I numeri dello smart working in Italia

È allora chiaro che la situazione straordinaria sta facendo emergere i limiti della legge sul lavoro agile in Italia, e alle resistenze dovute al difficile accordo tra governo e aziende. Ma anche alla resistenza dei datori di lavoro, che difficilmente fanno pace con l’idea di non poter “controllare” fisicamente i propri dipendenti durante l’orario. Uno stallo che penalizza su tutti i lavoratori freelance, che di flessibilità vivono e che hanno bisogno di normative funzionanti.
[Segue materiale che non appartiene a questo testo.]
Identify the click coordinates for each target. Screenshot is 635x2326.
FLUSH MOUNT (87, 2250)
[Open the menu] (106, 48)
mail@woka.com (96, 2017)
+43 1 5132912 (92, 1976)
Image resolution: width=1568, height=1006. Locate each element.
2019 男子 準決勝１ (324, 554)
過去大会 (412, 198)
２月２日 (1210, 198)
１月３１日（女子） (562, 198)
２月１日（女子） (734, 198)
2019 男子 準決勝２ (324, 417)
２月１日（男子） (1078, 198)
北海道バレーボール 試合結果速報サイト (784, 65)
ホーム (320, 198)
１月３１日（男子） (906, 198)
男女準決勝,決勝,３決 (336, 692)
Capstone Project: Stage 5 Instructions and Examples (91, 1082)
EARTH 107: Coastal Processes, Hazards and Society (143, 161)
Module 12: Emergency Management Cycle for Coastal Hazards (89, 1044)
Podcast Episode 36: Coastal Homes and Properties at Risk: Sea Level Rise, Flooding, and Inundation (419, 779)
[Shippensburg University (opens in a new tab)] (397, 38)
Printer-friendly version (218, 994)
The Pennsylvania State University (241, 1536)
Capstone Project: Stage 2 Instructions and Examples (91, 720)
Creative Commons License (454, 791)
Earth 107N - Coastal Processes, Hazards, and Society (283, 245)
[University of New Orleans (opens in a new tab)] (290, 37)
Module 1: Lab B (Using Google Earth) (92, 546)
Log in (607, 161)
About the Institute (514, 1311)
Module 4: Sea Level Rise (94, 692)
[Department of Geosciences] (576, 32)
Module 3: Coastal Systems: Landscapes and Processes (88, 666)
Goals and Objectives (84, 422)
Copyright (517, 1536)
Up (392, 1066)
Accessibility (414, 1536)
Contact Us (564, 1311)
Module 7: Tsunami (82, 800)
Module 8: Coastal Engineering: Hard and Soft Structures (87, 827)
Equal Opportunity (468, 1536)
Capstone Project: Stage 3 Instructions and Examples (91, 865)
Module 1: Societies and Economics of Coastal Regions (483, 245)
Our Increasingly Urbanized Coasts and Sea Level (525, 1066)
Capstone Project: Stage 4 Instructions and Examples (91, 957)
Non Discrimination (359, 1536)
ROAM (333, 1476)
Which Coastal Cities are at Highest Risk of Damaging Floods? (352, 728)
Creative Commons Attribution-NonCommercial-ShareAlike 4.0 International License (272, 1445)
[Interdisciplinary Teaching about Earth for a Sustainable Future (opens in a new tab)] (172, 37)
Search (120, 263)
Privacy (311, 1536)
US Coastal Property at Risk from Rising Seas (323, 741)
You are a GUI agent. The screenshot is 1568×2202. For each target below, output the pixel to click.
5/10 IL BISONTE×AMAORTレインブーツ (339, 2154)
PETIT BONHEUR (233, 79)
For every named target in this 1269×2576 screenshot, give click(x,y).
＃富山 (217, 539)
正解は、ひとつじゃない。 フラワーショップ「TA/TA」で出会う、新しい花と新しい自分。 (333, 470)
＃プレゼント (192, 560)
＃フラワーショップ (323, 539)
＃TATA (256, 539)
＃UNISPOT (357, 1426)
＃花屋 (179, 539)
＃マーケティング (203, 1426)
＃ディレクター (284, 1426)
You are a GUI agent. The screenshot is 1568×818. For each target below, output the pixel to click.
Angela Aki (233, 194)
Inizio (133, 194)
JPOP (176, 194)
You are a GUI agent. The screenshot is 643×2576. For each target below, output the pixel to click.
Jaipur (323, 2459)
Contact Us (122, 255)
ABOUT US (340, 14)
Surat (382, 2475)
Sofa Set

Come ha dichiarato all’Huffington Post Domenico De Masi, professore emerito di Sociologia del lavoro presso l’Università Sapienza di Roma, «in Italia c’è una resistenza al cambiamento che definirei patologica. Non riusciamo ad abbandonare l’idea di dover per forza lavorare da un’altra parte, di doverci spostare da casa per raggiungere l’ufficio».

Dati Eurostat

Stando a quanto riportato da uno studio condotto dall’Osservatorio smart working del Politecnico di Milano, sono ormai circa 570mila i “lavoratori agili” in Italia, in crescita del 20% rispetto al 2018. Ma, stando ai dati dell’Eurostat, il nostro Paese è ancora sotto la media europea per utilizzo dei vantaggi forniti dalla tecnologia. In Italia la crescita è lieve e rallentata: solo il 3,6% dei lavoratori può giovare dei vantaggi offerti dal XXI secolo.